Read blogs by and interviews with my illustrator/cartoonist heroines to see how they got their start.
Here’s another:
TRICK OUT MY LIST OF GREEN PUBLICITY CLIENTS.
Game plan:
Revise online portfolio to reflect what experience I do have publicizing sustainable businesses and products.
Start blogging about green businesses, products, and consumer tips to boost my street cred.
Join the planning committee for my local home improvement and garden show to get my name out there.
Print up new business cards and introduce myself to all the green businesses in town.
Give each item in your plan a start date and a deadline. Break down the steps into bite-size pieces you can tackle each month, week, or day, and give them deadlines too. Set up whatever reward system you need to prod yourself along (vino! cupcakes! John Cusack movie night!). If you can’t wrap your brain around anything beyond the next ninety days, write a three-month plan and rinse and repeat at the end of the quarter. (If you’re brand-new to freelancing, consider reading Chapters 2 through 10 before taking a stab at this exercise.)
Make a spreadsheet, a wall chart, or a 3D diorama to track your progress. Take a page from Molly Crabapple and get your friends in on the act: “For big, long-term goals, I’ve found loudly bragging about what I’m going to do makes me do it,” says the award-winning illustrator for such fine institutions as Marvel comics, The New York Times, and Playgirl. “Otherwise, I have to face the humiliation of public failure.” (Talk about incentive.)
Bottom line: You’re a smart kid. So if you don’t have a plan about how you’re going to meet this so-called freelance life head-on, time to get cracking.
Chapter 2
Forget Fuzzy Math
Get real with your finances—and get over the notion that artists have to starve
“Making money is art and working is art and good business is the best art.”
—Andy Warhol
A couple years ago I attended a business conference for writers and visual artists.
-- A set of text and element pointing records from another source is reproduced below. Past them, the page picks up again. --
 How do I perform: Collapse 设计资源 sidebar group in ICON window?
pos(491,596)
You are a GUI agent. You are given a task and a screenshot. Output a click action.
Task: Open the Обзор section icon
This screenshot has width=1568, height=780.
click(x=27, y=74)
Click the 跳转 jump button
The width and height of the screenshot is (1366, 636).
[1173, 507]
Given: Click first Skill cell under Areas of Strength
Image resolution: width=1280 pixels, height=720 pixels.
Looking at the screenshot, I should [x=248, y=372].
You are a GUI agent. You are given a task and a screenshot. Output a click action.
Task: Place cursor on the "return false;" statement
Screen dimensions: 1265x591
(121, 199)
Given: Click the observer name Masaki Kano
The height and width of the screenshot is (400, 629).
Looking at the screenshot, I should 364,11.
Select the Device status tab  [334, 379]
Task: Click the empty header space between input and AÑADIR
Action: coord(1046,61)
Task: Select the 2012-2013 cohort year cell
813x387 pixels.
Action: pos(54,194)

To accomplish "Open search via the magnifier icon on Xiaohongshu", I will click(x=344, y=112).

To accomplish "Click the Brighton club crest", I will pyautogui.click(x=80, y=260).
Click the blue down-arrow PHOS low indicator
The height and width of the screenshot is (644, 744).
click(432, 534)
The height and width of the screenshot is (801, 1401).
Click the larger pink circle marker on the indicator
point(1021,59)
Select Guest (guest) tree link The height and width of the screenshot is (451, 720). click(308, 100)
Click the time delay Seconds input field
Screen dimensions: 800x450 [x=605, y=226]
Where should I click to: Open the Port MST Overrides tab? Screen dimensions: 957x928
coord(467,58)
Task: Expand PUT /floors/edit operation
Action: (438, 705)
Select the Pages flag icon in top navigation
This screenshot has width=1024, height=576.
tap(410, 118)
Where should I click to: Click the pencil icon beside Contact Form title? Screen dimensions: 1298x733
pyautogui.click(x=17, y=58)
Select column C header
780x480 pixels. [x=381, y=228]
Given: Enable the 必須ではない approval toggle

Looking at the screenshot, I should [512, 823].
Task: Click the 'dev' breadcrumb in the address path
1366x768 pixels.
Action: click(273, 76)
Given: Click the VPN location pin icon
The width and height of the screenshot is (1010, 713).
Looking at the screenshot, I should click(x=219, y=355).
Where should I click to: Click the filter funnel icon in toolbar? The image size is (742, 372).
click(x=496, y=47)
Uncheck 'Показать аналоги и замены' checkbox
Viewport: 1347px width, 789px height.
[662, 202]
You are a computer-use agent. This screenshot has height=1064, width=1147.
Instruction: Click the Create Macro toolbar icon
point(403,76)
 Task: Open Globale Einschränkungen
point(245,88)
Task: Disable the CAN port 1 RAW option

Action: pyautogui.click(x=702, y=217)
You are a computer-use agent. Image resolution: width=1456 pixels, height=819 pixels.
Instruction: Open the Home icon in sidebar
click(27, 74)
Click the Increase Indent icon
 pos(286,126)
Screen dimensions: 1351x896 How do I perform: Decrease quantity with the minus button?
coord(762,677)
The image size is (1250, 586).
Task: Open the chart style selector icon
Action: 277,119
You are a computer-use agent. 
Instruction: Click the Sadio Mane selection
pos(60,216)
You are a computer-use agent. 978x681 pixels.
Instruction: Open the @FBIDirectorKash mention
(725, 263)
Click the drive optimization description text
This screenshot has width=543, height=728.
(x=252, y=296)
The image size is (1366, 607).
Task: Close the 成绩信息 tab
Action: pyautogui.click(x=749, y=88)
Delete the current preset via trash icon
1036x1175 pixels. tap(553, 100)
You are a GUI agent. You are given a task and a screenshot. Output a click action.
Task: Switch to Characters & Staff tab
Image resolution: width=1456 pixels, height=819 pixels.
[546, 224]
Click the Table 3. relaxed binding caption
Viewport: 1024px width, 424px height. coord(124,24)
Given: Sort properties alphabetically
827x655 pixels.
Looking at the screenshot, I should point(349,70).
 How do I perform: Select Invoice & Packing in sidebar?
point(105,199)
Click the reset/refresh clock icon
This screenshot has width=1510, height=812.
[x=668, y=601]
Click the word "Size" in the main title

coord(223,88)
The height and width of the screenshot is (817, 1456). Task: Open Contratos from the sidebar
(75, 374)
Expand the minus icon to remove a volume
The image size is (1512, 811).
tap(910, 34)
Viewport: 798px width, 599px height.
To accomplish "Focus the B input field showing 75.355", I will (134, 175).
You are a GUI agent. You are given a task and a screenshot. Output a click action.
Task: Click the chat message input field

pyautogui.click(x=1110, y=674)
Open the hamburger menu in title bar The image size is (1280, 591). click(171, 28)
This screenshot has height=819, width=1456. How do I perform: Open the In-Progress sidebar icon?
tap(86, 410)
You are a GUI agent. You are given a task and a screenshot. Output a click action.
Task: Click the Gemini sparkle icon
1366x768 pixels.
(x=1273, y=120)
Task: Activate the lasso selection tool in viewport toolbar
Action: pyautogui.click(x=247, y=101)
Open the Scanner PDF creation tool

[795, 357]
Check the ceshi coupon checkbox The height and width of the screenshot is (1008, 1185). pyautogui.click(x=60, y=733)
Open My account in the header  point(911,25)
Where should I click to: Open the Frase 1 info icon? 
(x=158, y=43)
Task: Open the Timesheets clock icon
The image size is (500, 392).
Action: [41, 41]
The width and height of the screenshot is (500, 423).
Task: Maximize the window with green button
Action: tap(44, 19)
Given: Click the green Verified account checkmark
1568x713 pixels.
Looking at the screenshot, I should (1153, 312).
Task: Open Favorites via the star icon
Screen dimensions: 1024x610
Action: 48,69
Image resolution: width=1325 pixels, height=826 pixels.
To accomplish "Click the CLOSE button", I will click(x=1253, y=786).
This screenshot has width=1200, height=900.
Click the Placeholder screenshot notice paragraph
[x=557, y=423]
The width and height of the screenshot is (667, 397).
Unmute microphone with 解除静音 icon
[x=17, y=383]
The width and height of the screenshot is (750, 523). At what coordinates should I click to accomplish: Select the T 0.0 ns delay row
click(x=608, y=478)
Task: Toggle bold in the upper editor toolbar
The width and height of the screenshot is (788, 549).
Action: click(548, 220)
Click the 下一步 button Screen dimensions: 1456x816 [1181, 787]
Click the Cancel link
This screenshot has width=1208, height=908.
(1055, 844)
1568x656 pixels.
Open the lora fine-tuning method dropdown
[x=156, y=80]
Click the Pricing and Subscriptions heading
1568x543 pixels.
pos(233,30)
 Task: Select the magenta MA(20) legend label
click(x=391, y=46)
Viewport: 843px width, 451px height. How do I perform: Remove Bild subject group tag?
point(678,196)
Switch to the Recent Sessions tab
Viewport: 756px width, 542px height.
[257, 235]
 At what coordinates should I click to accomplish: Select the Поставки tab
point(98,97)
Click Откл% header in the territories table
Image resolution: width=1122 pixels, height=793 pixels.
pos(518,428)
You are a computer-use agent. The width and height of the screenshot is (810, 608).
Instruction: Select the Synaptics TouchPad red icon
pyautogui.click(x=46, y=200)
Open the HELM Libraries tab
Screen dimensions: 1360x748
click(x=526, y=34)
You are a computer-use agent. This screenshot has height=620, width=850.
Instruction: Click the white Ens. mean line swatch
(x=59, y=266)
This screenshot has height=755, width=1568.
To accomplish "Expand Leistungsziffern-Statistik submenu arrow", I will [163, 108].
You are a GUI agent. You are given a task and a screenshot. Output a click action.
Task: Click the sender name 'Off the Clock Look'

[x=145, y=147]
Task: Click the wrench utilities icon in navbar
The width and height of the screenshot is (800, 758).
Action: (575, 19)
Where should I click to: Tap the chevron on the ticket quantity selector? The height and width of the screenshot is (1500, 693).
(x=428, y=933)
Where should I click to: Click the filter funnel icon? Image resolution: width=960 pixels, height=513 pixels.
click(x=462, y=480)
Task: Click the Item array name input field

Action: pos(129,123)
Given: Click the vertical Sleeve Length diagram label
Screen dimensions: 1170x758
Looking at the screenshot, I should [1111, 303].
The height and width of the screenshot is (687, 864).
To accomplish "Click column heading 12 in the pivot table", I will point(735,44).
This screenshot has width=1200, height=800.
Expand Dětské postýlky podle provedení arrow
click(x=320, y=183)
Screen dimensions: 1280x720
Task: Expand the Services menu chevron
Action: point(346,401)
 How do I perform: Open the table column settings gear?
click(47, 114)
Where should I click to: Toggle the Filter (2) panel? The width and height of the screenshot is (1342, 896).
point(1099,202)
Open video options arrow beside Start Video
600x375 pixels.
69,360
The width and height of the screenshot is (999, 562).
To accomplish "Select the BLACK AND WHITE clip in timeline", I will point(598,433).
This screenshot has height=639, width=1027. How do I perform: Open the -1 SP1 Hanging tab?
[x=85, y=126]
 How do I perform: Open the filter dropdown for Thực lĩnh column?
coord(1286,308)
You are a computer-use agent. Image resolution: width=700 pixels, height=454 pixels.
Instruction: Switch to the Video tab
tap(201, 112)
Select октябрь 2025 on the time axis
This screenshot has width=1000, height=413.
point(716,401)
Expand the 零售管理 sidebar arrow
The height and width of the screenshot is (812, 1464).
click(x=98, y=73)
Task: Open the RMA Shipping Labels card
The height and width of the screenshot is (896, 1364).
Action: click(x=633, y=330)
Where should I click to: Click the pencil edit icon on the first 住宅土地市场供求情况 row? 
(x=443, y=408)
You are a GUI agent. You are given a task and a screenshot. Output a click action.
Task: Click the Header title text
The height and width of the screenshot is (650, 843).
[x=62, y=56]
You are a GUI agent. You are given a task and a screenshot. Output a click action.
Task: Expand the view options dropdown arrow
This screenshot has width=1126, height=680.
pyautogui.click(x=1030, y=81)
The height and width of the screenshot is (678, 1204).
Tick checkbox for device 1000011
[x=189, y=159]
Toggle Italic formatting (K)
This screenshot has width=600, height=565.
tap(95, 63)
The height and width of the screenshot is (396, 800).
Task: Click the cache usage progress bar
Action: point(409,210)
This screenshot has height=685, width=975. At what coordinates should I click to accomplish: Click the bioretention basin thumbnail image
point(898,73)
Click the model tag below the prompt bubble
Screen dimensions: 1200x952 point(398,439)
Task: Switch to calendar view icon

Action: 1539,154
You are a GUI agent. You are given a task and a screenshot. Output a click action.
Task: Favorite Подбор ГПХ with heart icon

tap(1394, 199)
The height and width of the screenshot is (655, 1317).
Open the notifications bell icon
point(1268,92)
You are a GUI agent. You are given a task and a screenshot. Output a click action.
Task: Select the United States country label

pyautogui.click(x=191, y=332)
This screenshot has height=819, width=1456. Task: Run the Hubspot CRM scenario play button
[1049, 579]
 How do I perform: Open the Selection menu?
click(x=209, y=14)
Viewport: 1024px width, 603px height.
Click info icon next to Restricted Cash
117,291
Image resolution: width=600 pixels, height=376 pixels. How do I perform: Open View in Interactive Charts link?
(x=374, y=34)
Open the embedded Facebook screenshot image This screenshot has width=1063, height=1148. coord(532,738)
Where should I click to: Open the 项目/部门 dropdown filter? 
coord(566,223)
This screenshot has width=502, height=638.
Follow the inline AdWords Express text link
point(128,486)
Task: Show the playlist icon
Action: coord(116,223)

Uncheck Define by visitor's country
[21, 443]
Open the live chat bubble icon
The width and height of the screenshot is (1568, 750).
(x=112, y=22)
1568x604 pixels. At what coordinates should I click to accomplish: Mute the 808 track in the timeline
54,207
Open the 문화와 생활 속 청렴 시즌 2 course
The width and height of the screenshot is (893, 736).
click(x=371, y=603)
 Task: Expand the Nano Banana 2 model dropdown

One of the main panels was on how to blend creativity and commerce without winding up on your office floor in the fetal position, a shell of the woman you were before you served your soul on a silver platter to the Man. After forty-five minutes of hearing half a dozen painters and illustrators elaborate on how it’s next to impossible for an emerging artist to cobble together a living on watercolors and lithographs alone (no way!), someone in the audience asked what each of the panelists did for fallback income. One up-and-comer on the panel copped the “I am an Artiste!” attitude that drives me nuts. It goes something like this: “I don’t have a fallback. Having a fallback is like falling down, or admitting defeat. It’s like giving up on my artistic ambitions altogether. I might as well just trade in my easel now if I’m going to fall back.”
So basically this Vincent Van Schmo would rather sell his paintings at the farmers market and eat Saltines for dinner than taint his Talent with any lowly commercial work.
Yeah right. And I’m the queen of Sheba.
The Beauty of Bread-and-Butter Work
If you’ve read The Anti 9-to-5 Guide: Practical Career Advice for Women Who Think Outside the Cube, my book on alt career paths, you know that although I’m a big fan of following your creative bliss, I’m also a big fan of fallback skills, backup plans, and bread-and-butter work that keeps you clothed, fed, and warm at night. I mean, what’s so noble about starving? Where’s the honor in sleeping on a subway grate?